Le "logo" de l’expo est une horloge cassée, à une seule aiguille, sur un mur de l’ancien hôpital, car dit Jan Hoet, même une horloge cassée donne l’heure exacte, deux fois par jour. Belle métaphore des "outsiders" qui apportent leur vision sur le monde.

Le parcours débute dans la "Halle" qui donne sur la Grand-Place, à côté de l’église (du vendredi au dimanche, de 10 à 17h). Dès le départ, le ton est donné par une salle consacrée à Jacques Charlier qui expose tout son univers "doudingue" d’images, de tableaux kitsch, d’objets divers dont cette boîte qui collecte de l’argent… pour éliminer les collectes ! Les têtes de Warhol et Marilyn côtoient les images pieuses du roi Léopold et les statues de sainte Rita, la patronne des causes perdues.

Jan Hoet garde la main pour dénicher chez les collectionneurs et galeristes des œuvres qui, mises ensemble, nous surprennent, nous troublent et changent un peu notre regard. Parfois, il place des gargouilles anciennes qui tombent du plafond. Un Magritte ("Les Chants de Maldoror") et un Louise Bourgeois se retrouvent à côté d’une statue africaine et d’une très belle statuette de bois de l’"outsider" Auguste Forestier. On découvre un Klee, un couple de Picasso, un "clown" de McCarthy, Michaux, Picabia, Thomas Schütte, Orlan, Jonathan Meese, Opalka, Pascale Marthine Tayou, des autoportraits d’Arnulf Rainer recouverts de hachures enragées. Etc., etc.
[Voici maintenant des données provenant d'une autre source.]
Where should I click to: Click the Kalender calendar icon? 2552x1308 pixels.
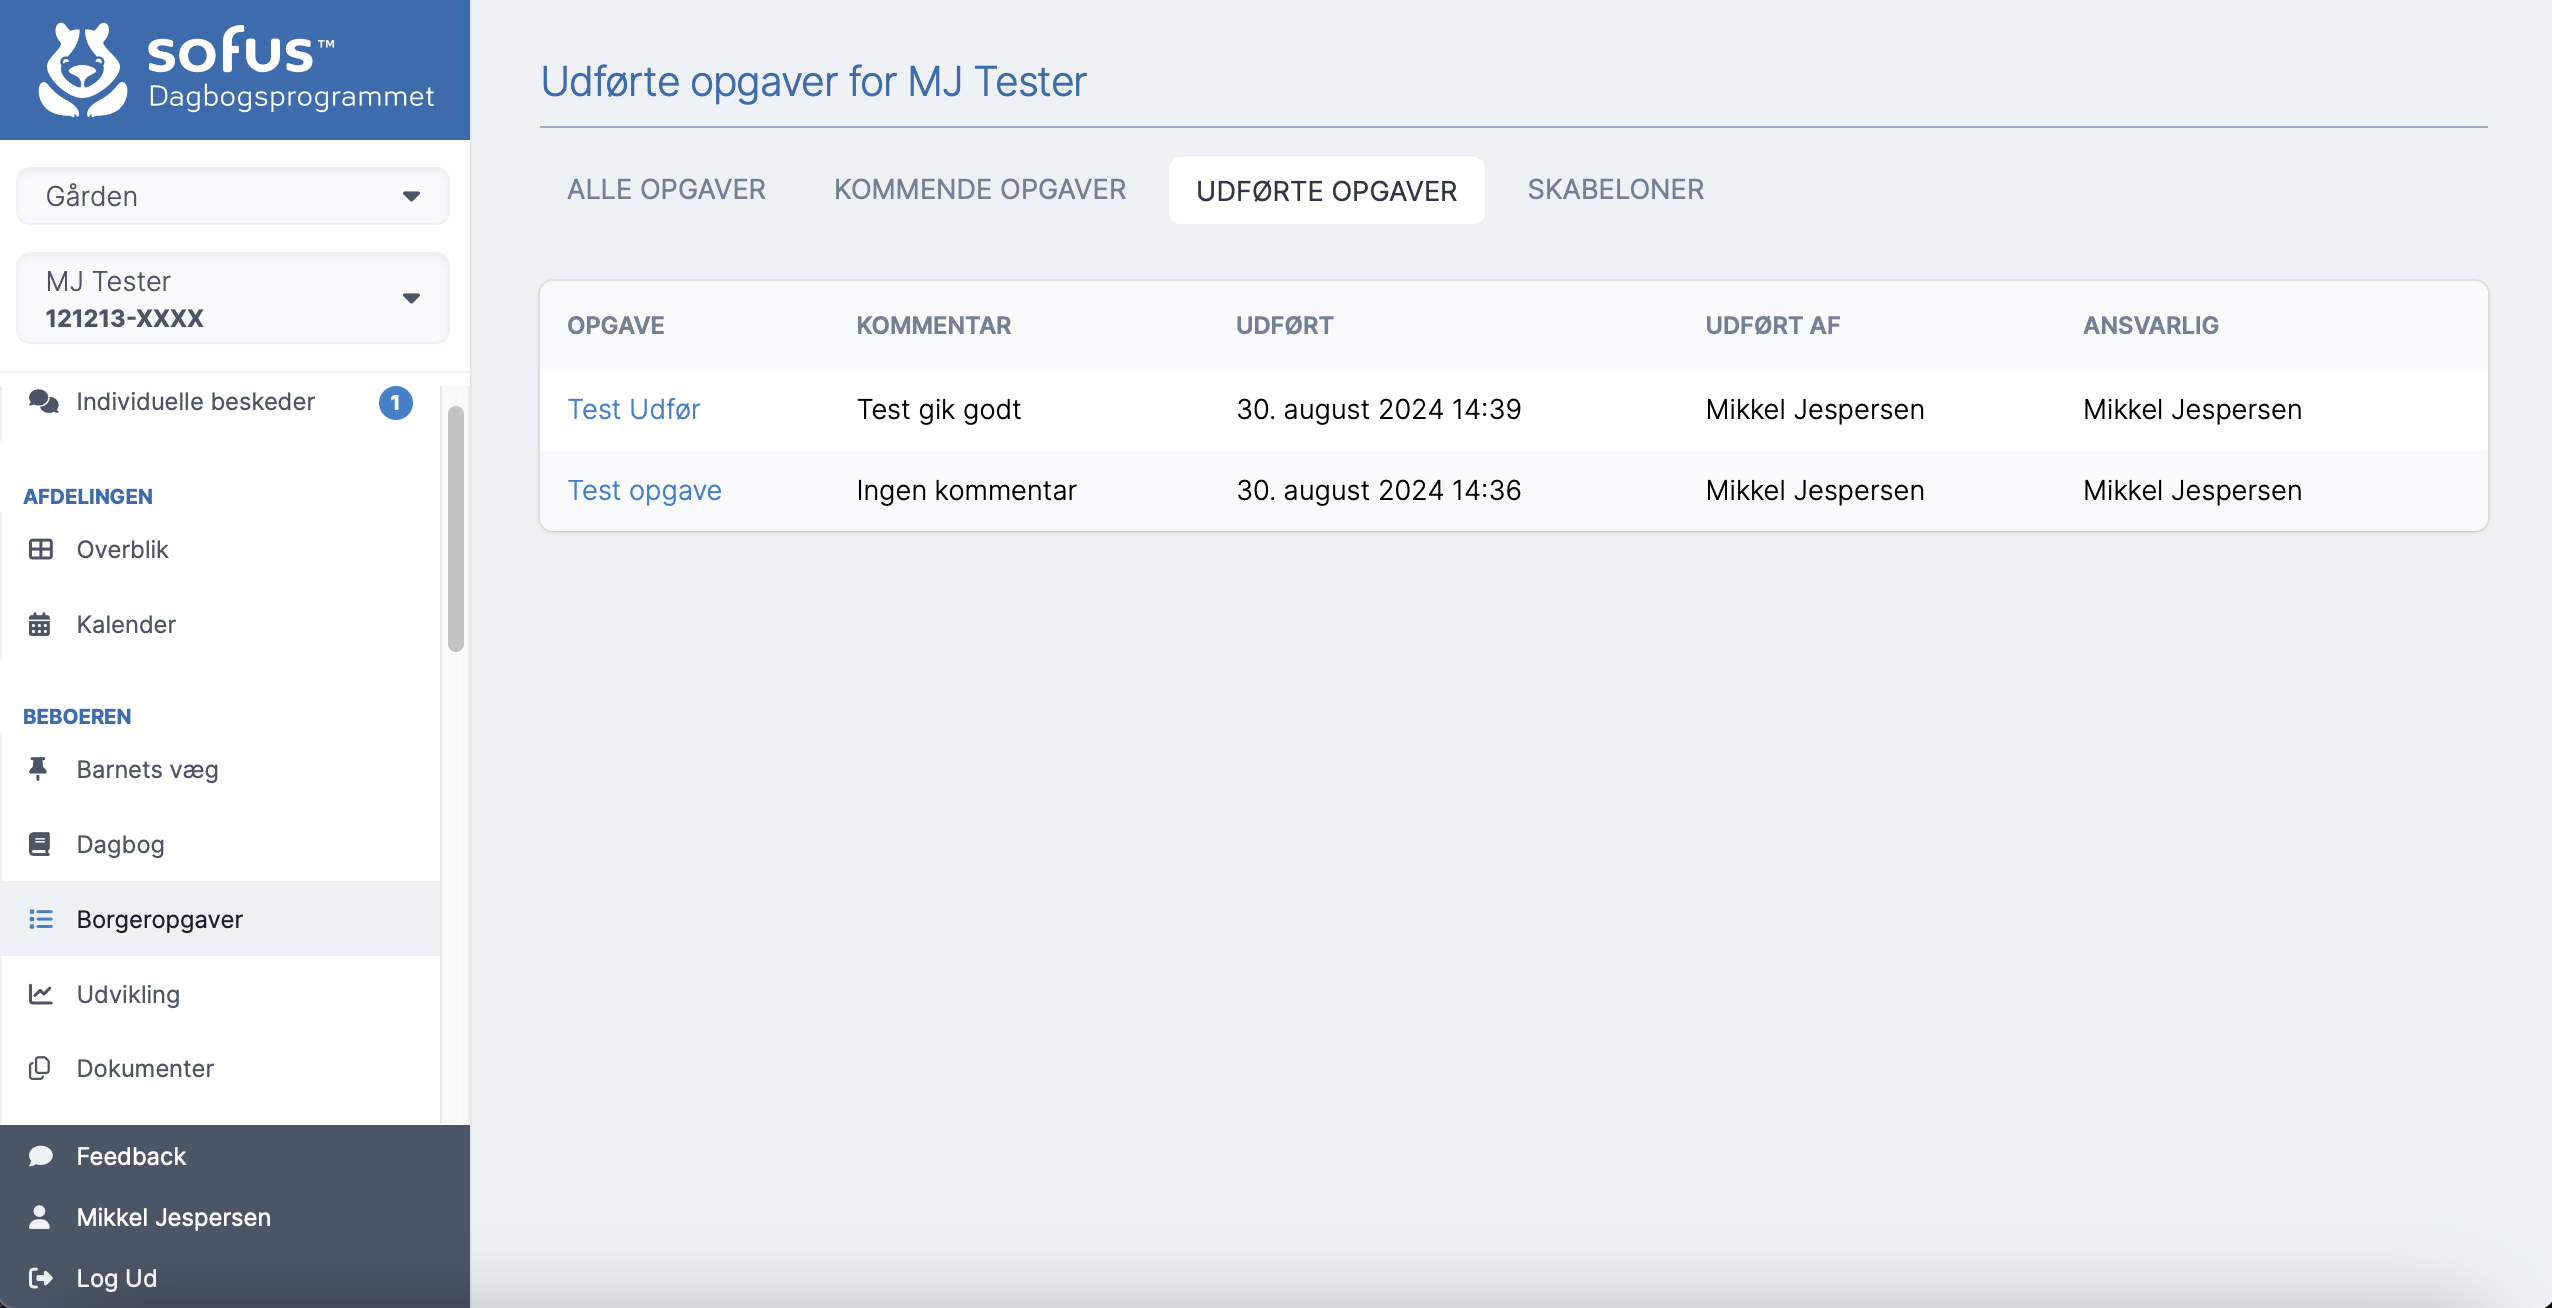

Tout un univers étonnant qui aboutit au dernier étage aux cris griffonnés de Philippe Vandenberg : "Il me faut tout oublier". L’artiste écrivait dans un beau texte : "Je suis devenu ce qu’on appelle un artiste, par angoisse, espoir de guérison, désir de consolation. Je suis devenu ce qu’on appelle un artiste par besoin d’attente. Je suis devenu créateur malgré moi".

Le chat coupé et le vin

Le parcours continue au Musée de l’hôpital psychiatrique. On y voit comment les religieuses y ont longtemps vécu avec les malades. La frontière entre "normal" et "pathologique" devient si mince qu’il faut être attentif aux étiquettes pour voir la différence. A côté des mannequins de religieuses, Jan Hoet a placé les photos de la Liégeoise Sophie Langohr qui montre les visages de statues de saintes à côté des visages des égéries actuelles de la mode : ils sont identiques. Et Cindy Sherman est là, affublée de vêtements gothiques de religieuse. Plus loin, un cochon tatoué d’images pieuses de Delvoye.
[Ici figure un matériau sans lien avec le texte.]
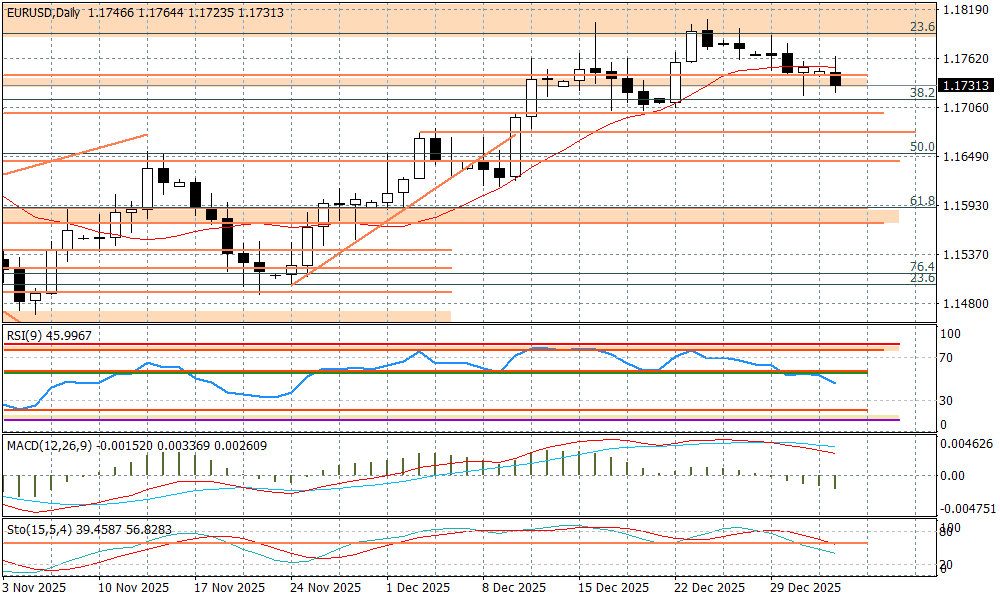The width and height of the screenshot is (1000, 600).
Task: Click the last black candle on the chart
Action: (x=836, y=79)
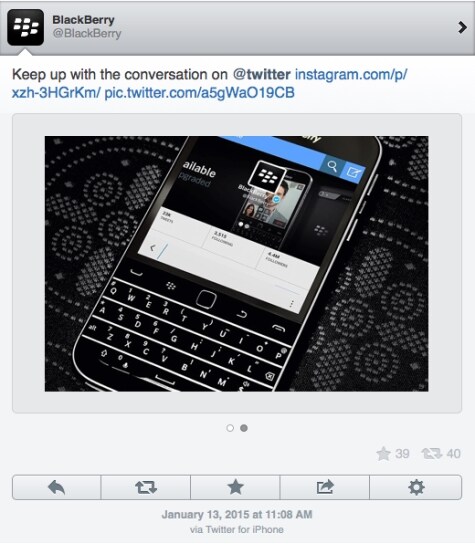The width and height of the screenshot is (475, 544).
Task: Click the via Twitter for iPhone text
Action: tap(237, 529)
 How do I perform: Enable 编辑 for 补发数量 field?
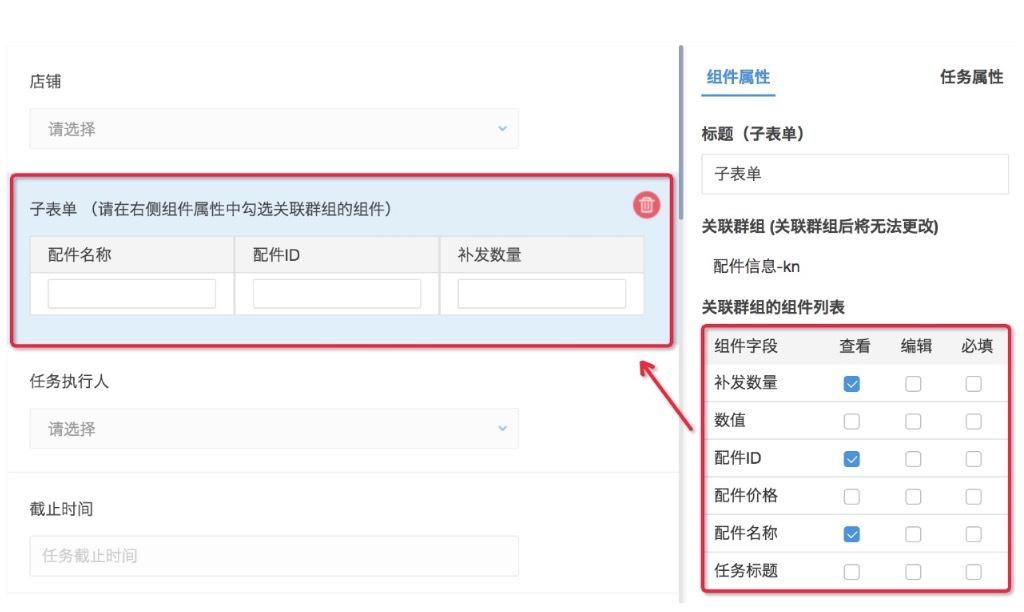tap(913, 384)
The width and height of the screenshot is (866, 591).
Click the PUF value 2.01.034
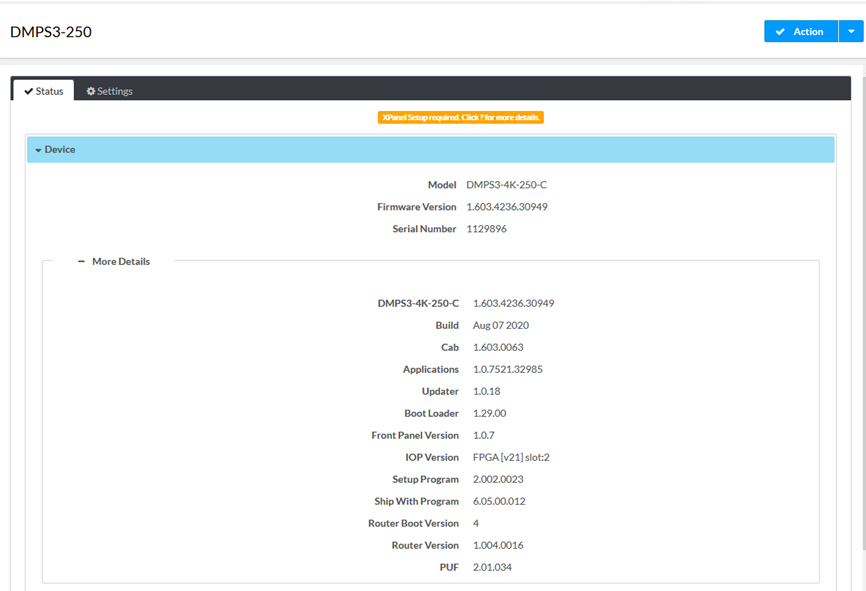(x=491, y=567)
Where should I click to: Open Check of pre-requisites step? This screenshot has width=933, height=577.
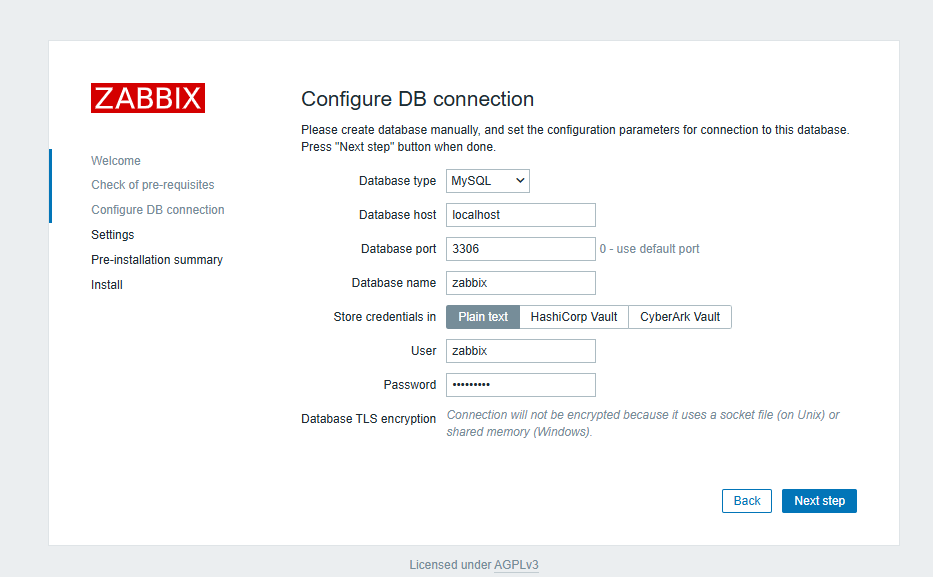(152, 185)
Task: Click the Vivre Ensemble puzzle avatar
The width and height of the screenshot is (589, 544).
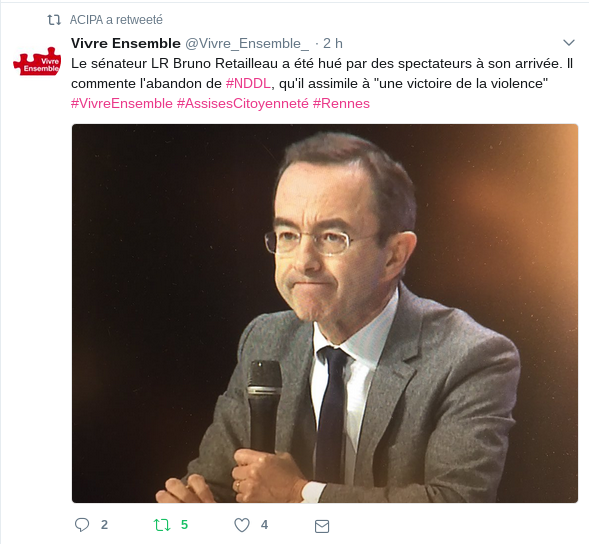Action: coord(37,62)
Dans l’église du couvent, on entend Bach mais on voit aussi la statue, grandeur nature (due à Enrique Marty) de la metteuse en scène espagnole Angélica Liddell, nue et entièrement tatouée, figure "christique".

En face, dans l’église Sainte-Dimpna, Jan Fabre a placé un immense cerveau de marbre blanc de Carrare entouré de tortues et, dans le chœur, Mike Kelley a laissé comme un ex-voto des vêtements d’un enfant mort. Sur un mur, au milieu des tableaux rappelant les grands saints et les princes, Kris Martin a simplement écrit : "Somebody" (quelqu’un).
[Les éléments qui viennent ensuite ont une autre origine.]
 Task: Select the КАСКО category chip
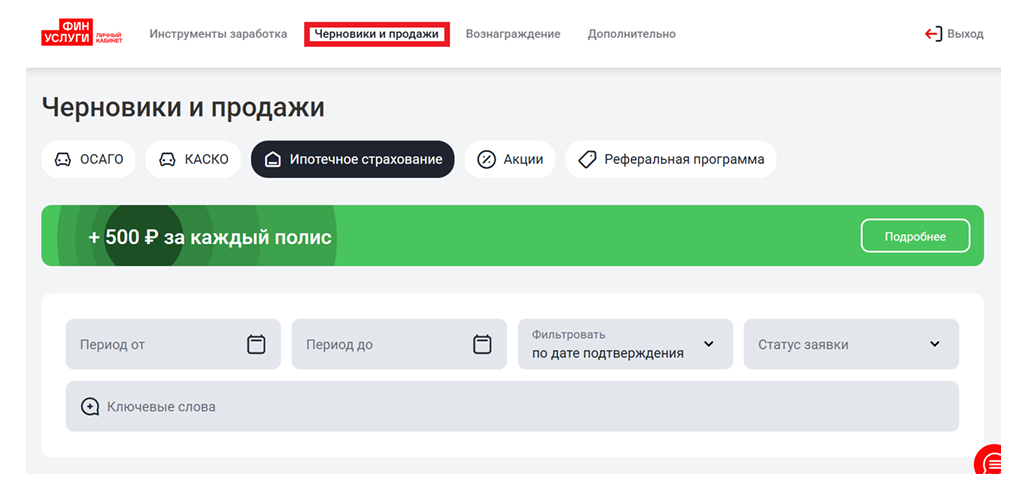[x=193, y=159]
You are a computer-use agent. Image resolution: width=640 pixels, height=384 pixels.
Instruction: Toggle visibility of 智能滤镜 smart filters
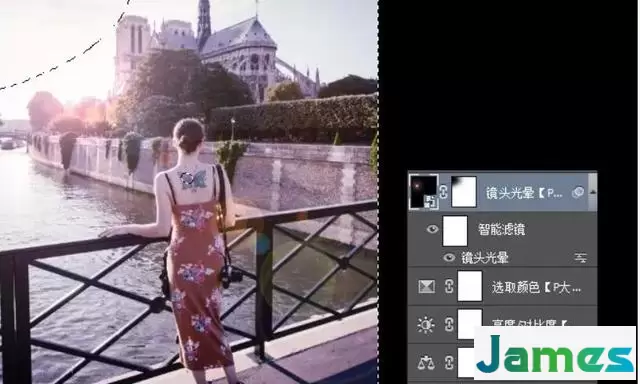(432, 229)
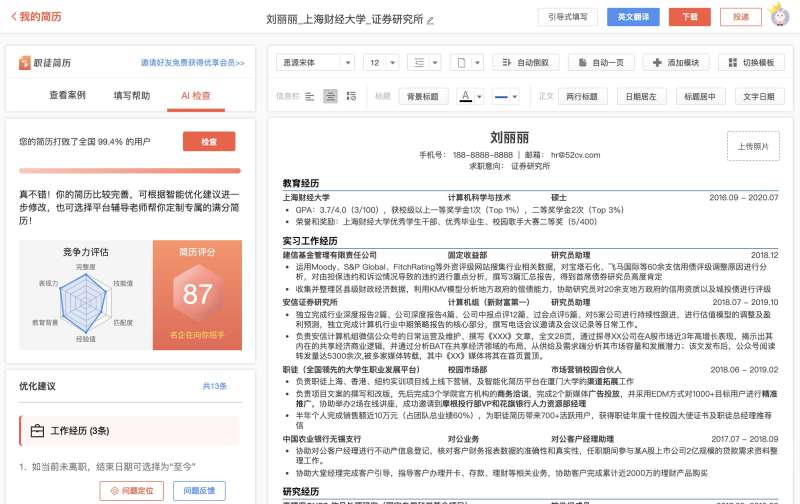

On laissera le plaisir de découvrir le reste, mais il faut finir le parcours par la "Maison jaune", celle où vécut Jan Hoet enfant et qui est devenue le Centre d’art des malades. Lieu émouvant où à nouveau les arts se mêlent, avec au grenier, dans le cerveau de la maison, les "cauchemars" des hommes : un chat noir coupé en deux sur une terre noire de Mark Manders et le film et l’objet d’une performance de Peter De Cupere qui s’est plongé totalement dans un bain/cercueil de bois rempli de vin rouge. La pièce empeste toujours les vapeurs d’alcool.